Once divided between the Shire of Beaudesert and Logan City, the Queensland Government's council amalgamations resulted in Greenbank becoming entirely within Logan City, since 15 March 2008. The size of Greenbank is approximately 49 km². It has 7 parks covering nearly 18% of the total area.
The suburb is surrounded by farmland and includes the forested Greenbank Military Range, which is on the Commonwealth Heritage List. A strip of parkland and a watercourse originally named The Platypus Pools and Bracken Way is a natural habitat for a number of species of flora and fauna including platypus, the rare black cockatoo, kookaburra, the blue wren, kingfisher, honeyeaters, owls, kangaroos, wallabies, koalas, possums, bearded dragons, legless lizards and water monitors up to 2.5 metres in length. Many more species have been sighted living in this natural habitat. The watercourse and natural forest are fed by torrential rains and natural springs dotted throughout the Spring Mountain area, continuing through to Greenbank, Browns Plains and finishing at Karrawatha National Park. Snakes, mostly consisting of python, whip snakes and red-bellied black snakes, and to a much lesser degree brown snakes. Bird-eating spiders, huntsman spiders, redback spiders and the orb-weaver spider also share the watercourse and forest area.

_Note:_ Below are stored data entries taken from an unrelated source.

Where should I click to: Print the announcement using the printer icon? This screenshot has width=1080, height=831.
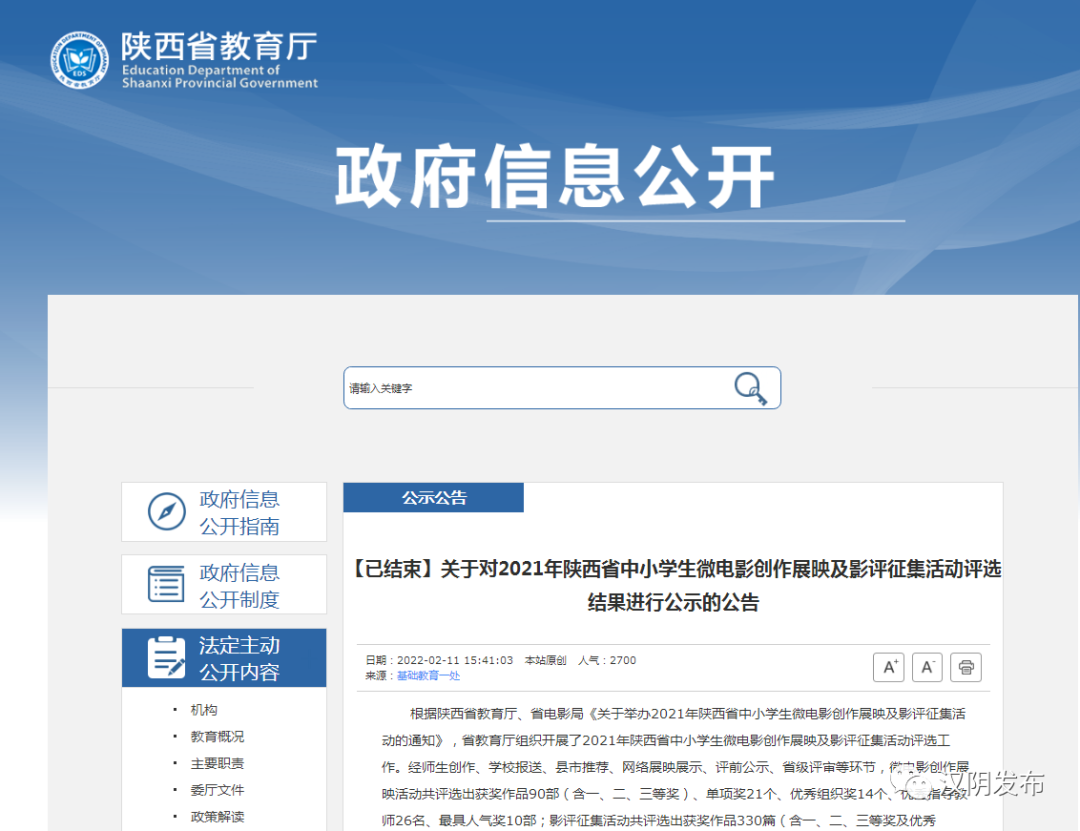coord(965,667)
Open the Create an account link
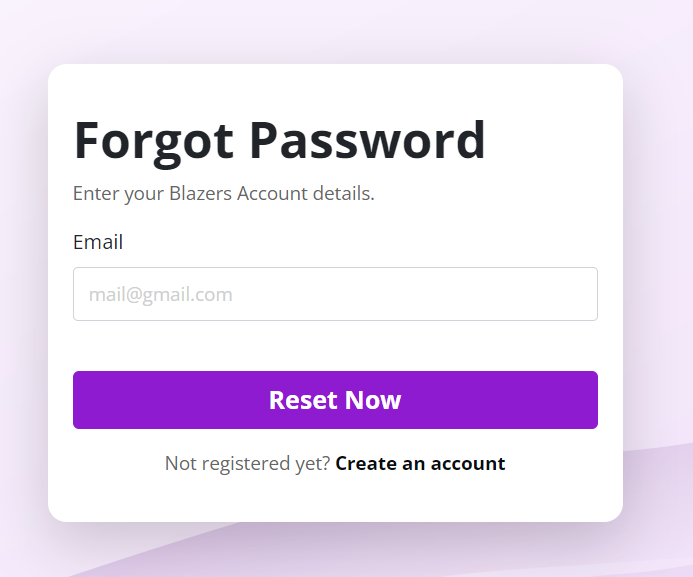 click(x=420, y=463)
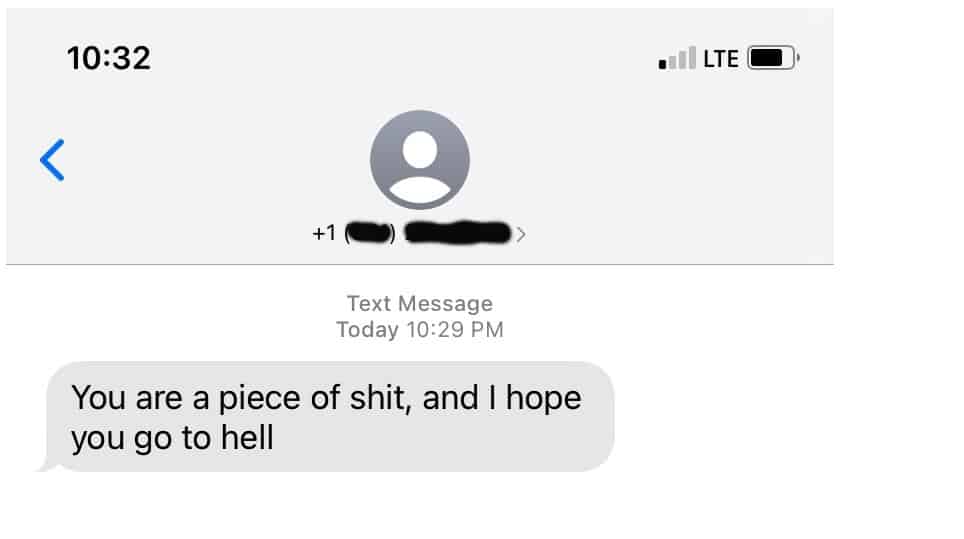Screen dimensions: 964x539
Task: Tap the blue back arrow
Action: (52, 160)
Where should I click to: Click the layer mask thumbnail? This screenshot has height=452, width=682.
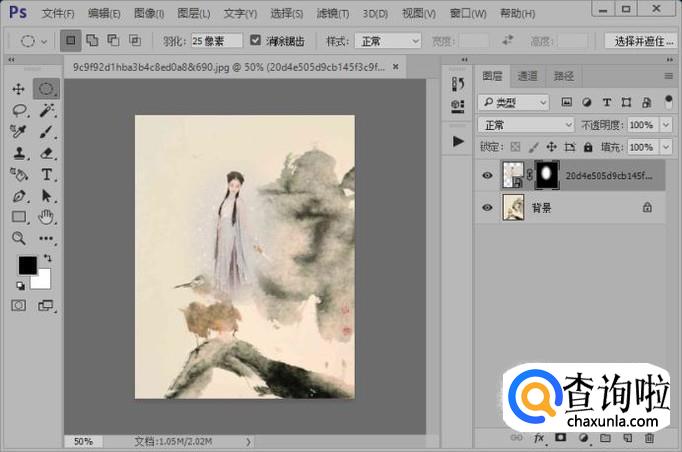point(548,174)
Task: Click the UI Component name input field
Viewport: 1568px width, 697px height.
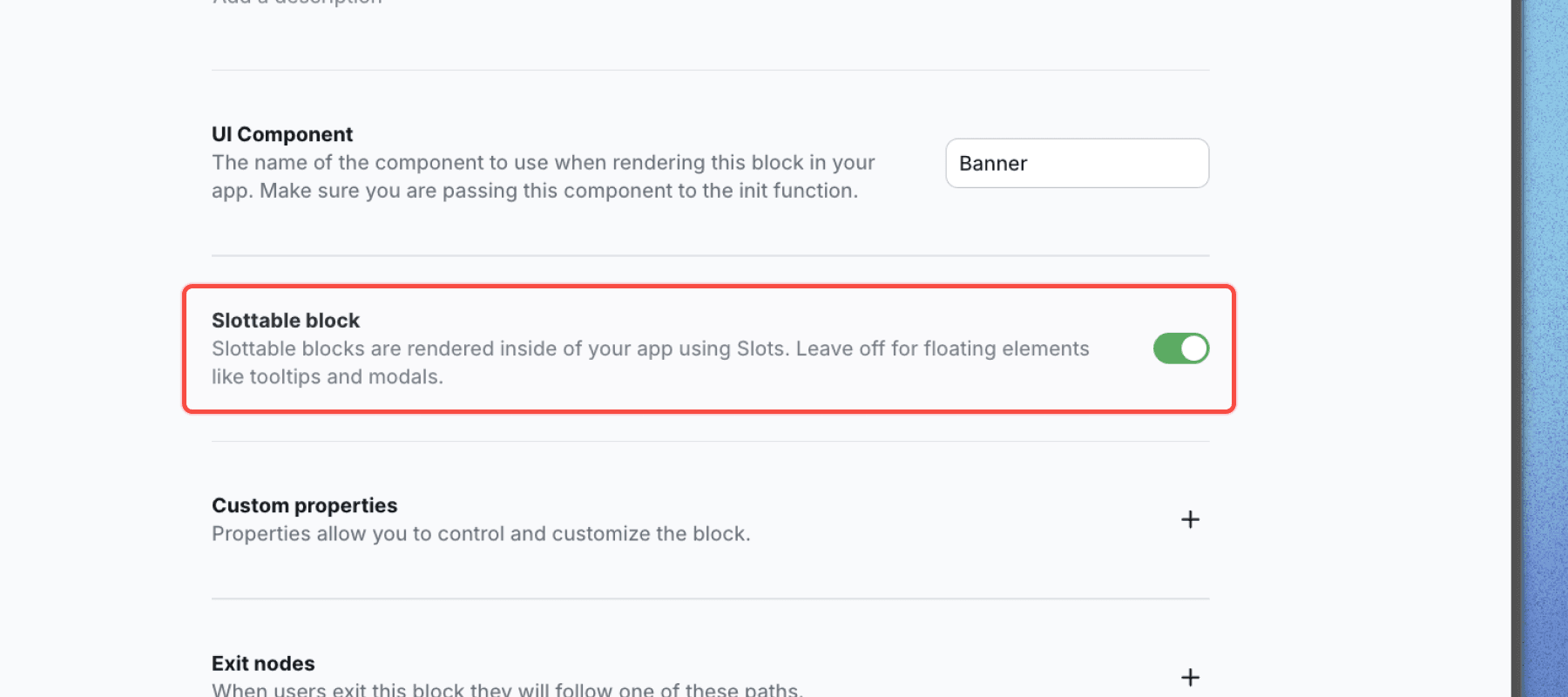Action: (1077, 163)
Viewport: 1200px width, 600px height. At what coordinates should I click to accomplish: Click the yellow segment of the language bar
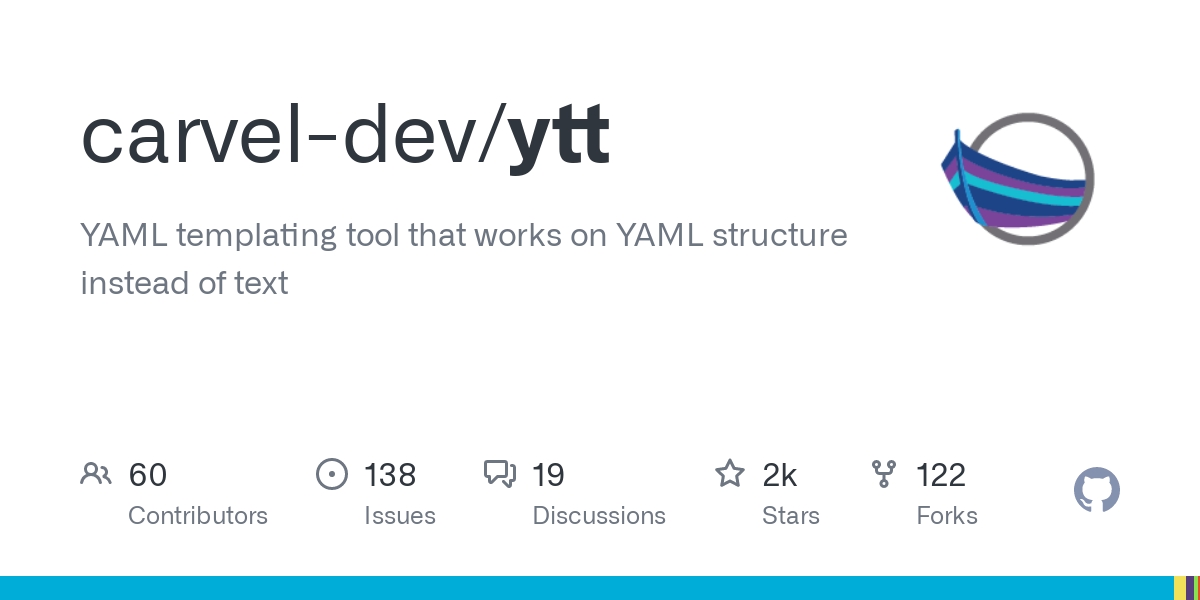point(1179,588)
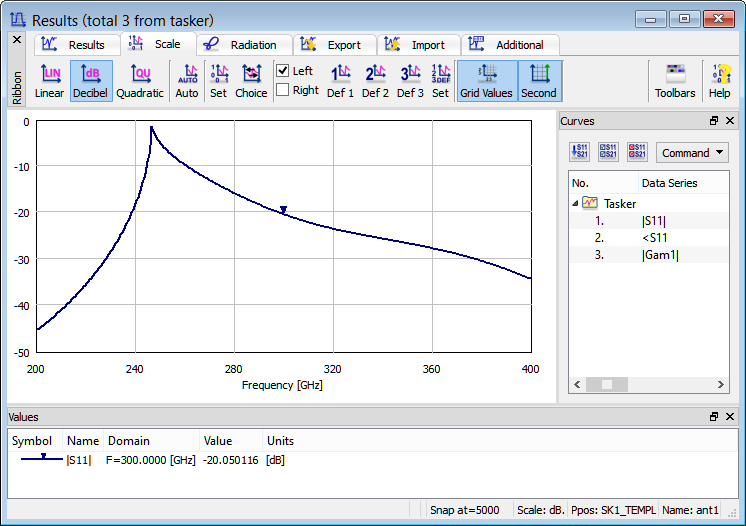Open the Export tab
The height and width of the screenshot is (526, 746).
coord(335,45)
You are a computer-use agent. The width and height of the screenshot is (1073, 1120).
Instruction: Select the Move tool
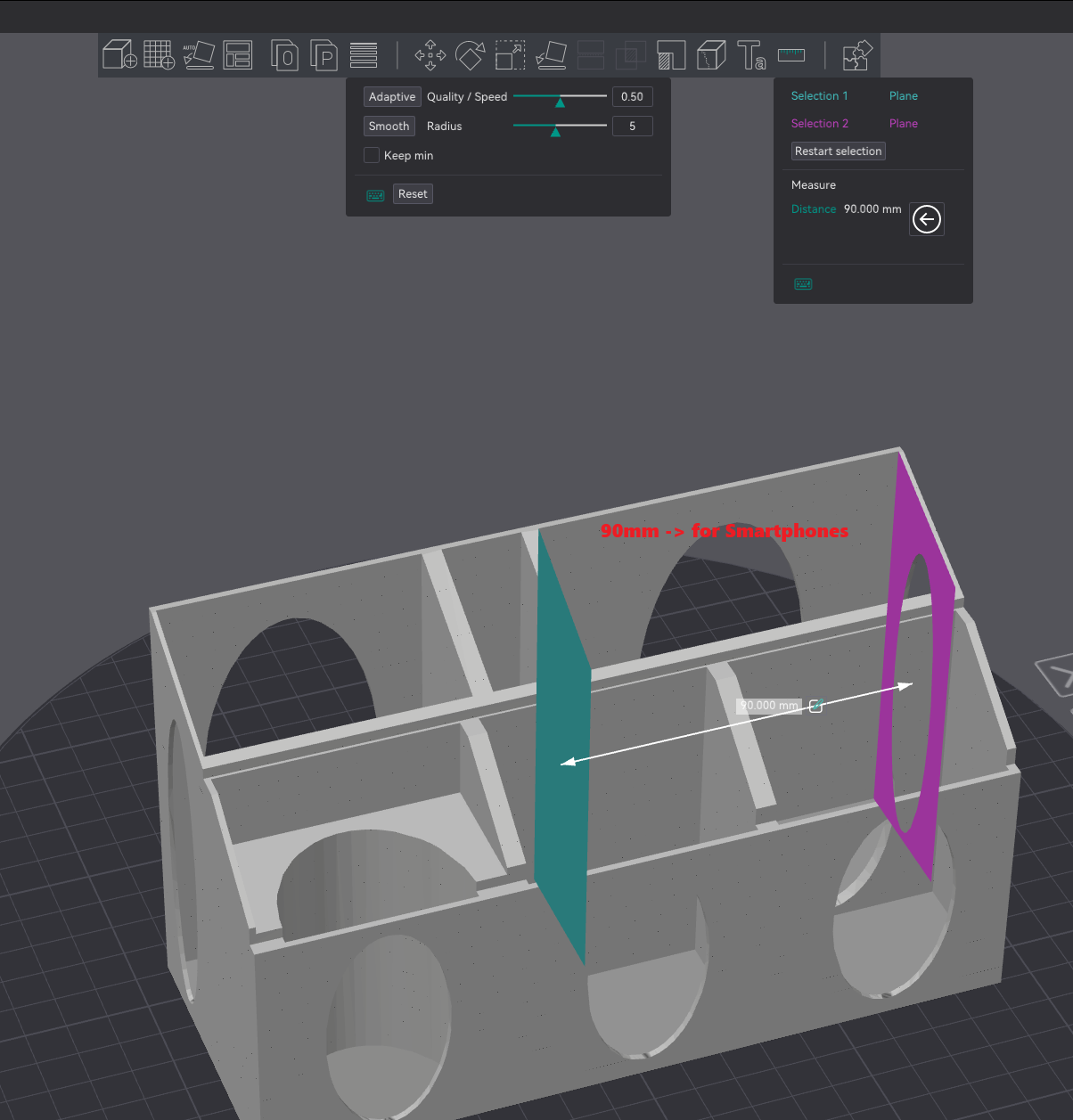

The parkland stretches along on either side of the watercourse and a variety of walking tracks of different fitness levels are used by residents for casual strolls, nature lovers and athletic enthusiasts, horse and bike riding. The tracks extend out into estates of Greenbank; such as Blue Grass, New Beith, Lyons and Teviot Downs Estates which cover more forested areas, while Spring Mountain Estate contains the natural forest areas and watercourse. The walking track connects with neighbouring Boronia Heights.